When I was pregnant with Logan, I was in the thick of the “healthy living blogging” world. It was the height of blogs, which has since waned. But like you, I read a ton of them. And it felt like there was this underlying competition. Running marathons (which I didn’t do, but tried to run longer races against what my body was actually able to do); crossfit workouts; the latest diet fad. All the bloggers were doing the same things. Then there were the subgroups: the keto bloggers, intermittent fasting, the oatmeal bloggers, etc.
I remember a few bloggers who were pregnant right before me or at the same time as me, who were SUPER into the crossfit world and would post these pictures of their 8 month pregnant belly doing intense crossfit workouts–deadlift 100+ pounds, doing snatches and massive shoulder presses. It was a humble brag on their part, but also a definitive “I am better than you” dig.

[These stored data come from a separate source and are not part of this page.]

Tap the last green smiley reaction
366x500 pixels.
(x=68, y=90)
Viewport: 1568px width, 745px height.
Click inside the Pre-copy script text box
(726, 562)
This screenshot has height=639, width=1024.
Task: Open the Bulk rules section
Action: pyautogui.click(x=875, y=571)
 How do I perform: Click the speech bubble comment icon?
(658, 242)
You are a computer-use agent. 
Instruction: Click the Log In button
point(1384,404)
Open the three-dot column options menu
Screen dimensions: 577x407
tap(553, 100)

I mean, if they are 8 months pregnant and still doing crossfit, what’s wrong with you?
I bring this up because as I think back to those days, when everyone was striving to make a “career” out of blogging and dieting, it was hard not to compare yourself to them.
When I was pregnant the first time, my biggest concern was gaining weight. It was always in the forefront of my mind. I diligently counted my calories. I weighed myself often. I worked out no matter what. I tried to keep the exact same workout I had pre-pregnancy. I ran until 27 weeks when it was finally just too uncomfortable to do, and then reluctantly gave it up. I worked out on a regular basis all the way up to the very end of the pregnancy.
This pregnancy is way different, in so many reasons. Other than showing almost immediately, having some complications and suffering from heartburn the second I got a positive on the test, I am also trying to do things differently.
2021 I started reflecting on how I was treating my body.
I stopped counting calories to try and heal my relationship with food–to stop berating myself whenever I ate food.
I listened to my body and if things hurt, I took a rest day or chose an activity that was gently–like walking or yoga. Instead of forcing my body into high intensity workouts JUST TO GET A CALORIE BURN that justified EATING FOOD.
It’s been a rough road. I didn’t realize how disordered my relationship with food and exercise had been all this time. I didn’t realize how much of brain space was focused on weight, calories, food, exercise.
So this pregnancy, things are different. Even though I struggle with the weight gain, and feeling shamed at the doctor because I am considered an “obese pregnancy” (which is absurd because I wasn’t obese when I got pregnant–how is a BABY counted against that??) I am trying to be gentle with myself.
I stopped running at the end of the first trimester. It didn’t feel good, my body hurt, and the spotting issues I’d been having made me too anxious to push my body too hard. Swimming is still ok. I lift weights once or twice a week. I walk, when I can. Having some pain with that makes me walk slower and less often. I am doing what I can and listening to my body and resting when I need it.